» **COSA FARE**: Trascrivi senza modifiche la parte del testo sull'eccesso di accudimento genitoriale che comincia con le parole "Per il momento" e si chiude dopo "diciamo degli appunti.".

Il problema è grave e complicato perché si innesta nelle sfere private, e si correla a comportamenti che sono deficitari in maniera controintuitiva, e che sono come dire il contrario di altri che però sono lesivi per i giovani in maniera più plateale: la mancanza di accudimento e l’aggressività sono chiaramente per tutti qualcosa che fa male ai piccoli. Ma come si fa a intervenire nel privato per un eccesso di accudimento? E’ difficilissimo che i genitori si percepiscano come deficitari nel fare queste cose,    perché sentono in buona fede di cercare di fare il meglio possibile – sono nella maggior parte dei casi, decisamente meno virulenti di quelli .  Come fanno i poveri docenti così angariati nella percezione collettiva, così svalutati, a intervenire su qualcosa che tecnicamente non è di loro pertinenza, come la ridondanza delle chat delle mamme? 

Per il momento mi vengono in mente solo due possibilità. La prima riguarda i contributi che possono fornire i miei colleghi – soprattutto quelli che lavorano come sistemici relazionali e quelli invece che lavorano come psicologi dell’età evolutiva – e che dovrebbero parlare sulla stampa e sui media di questo fenomeno in maniera competente e non ridicolizzante e svalutante, in modo da rendere il più fruibile possibile all’opinione pubblica il problema di questo cambiamento di paradigma. La seconda riguarda una riflessione collettiva sui ruoli e sui poteri della classe docente, e forse una riflessione e un’azione all’interno della stessa classe docente, che deve trovare il modo di riuscire a far passare nel privato che questo comportamento deve essere modificato. Altro onestamente per ora non mi viene in mente. Sono diciamo degli appunti.

» **ESTRATTO DEI DATI**:
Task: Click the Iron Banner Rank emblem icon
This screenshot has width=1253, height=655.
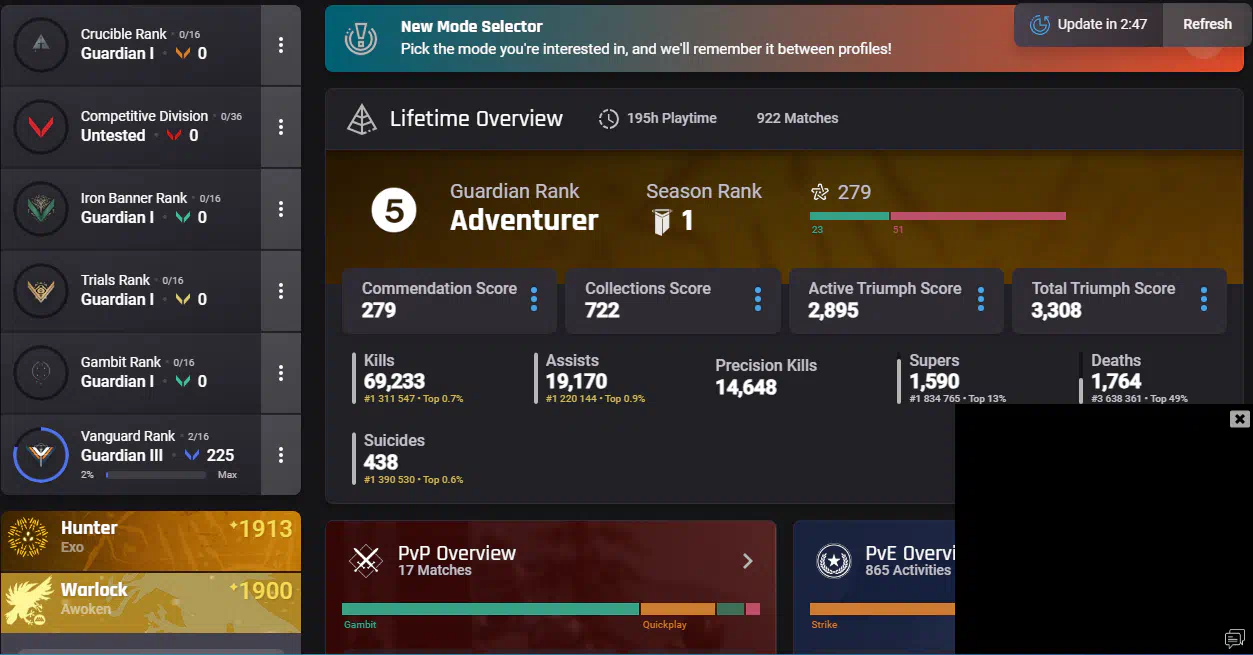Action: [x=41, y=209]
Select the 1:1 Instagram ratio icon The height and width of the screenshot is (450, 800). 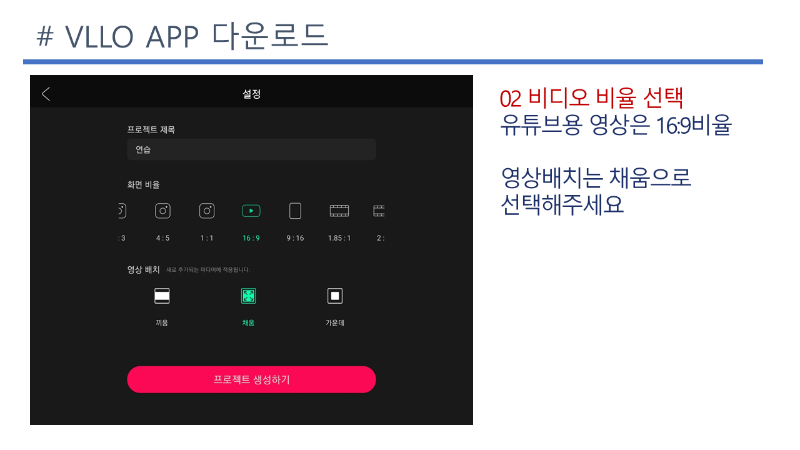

» **RISPOSTA ATTESA**:
Per il momento mi vengono in mente solo due possibilità. La prima riguarda i contributi che possono fornire i miei colleghi – soprattutto quelli che lavorano come sistemici relazionali e quelli invece che lavorano come psicologi dell’età evolutiva – e che dovrebbero parlare sulla stampa e sui media di questo fenomeno in maniera competente e non ridicolizzante e svalutante, in modo da rendere il più fruibile possibile all’opinione pubblica il problema di questo cambiamento di paradigma. La seconda riguarda una riflessione collettiva sui ruoli e sui poteri della classe docente, e forse una riflessione e un’azione all’interno della stessa classe docente, che deve trovare il modo di riuscire a far passare nel privato che questo comportamento deve essere modificato. Altro onestamente per ora non mi viene in mente. Sono diciamo degli appunti.